Copy the records below word for word, starting at the line that contains "Image resolution: width=1255" and ending with the last line of the records.

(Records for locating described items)
::::::
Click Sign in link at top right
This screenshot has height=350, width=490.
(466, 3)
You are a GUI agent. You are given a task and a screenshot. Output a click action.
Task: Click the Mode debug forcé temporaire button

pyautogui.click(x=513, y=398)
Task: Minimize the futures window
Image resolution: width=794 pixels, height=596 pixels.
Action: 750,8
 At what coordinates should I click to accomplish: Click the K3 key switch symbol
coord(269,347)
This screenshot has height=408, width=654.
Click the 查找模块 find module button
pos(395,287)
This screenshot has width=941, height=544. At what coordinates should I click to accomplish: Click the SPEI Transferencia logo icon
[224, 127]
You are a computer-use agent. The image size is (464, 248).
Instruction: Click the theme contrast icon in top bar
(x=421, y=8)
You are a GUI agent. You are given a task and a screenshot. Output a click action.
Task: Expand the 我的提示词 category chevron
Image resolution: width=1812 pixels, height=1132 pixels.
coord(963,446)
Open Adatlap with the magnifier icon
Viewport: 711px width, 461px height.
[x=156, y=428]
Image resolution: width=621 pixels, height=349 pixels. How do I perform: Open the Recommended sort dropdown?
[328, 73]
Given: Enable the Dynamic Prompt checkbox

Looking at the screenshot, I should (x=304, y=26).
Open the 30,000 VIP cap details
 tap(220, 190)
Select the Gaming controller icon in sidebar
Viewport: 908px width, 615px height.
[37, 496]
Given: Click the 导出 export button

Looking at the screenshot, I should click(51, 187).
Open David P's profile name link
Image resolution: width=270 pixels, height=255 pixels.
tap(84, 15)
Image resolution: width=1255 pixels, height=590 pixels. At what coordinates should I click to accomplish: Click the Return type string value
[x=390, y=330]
::::::
#### The reply:
Image resolution: width=1255 pixels, height=590 pixels. At what coordinates should I click to accomplish: Click the Return type string value
[x=390, y=330]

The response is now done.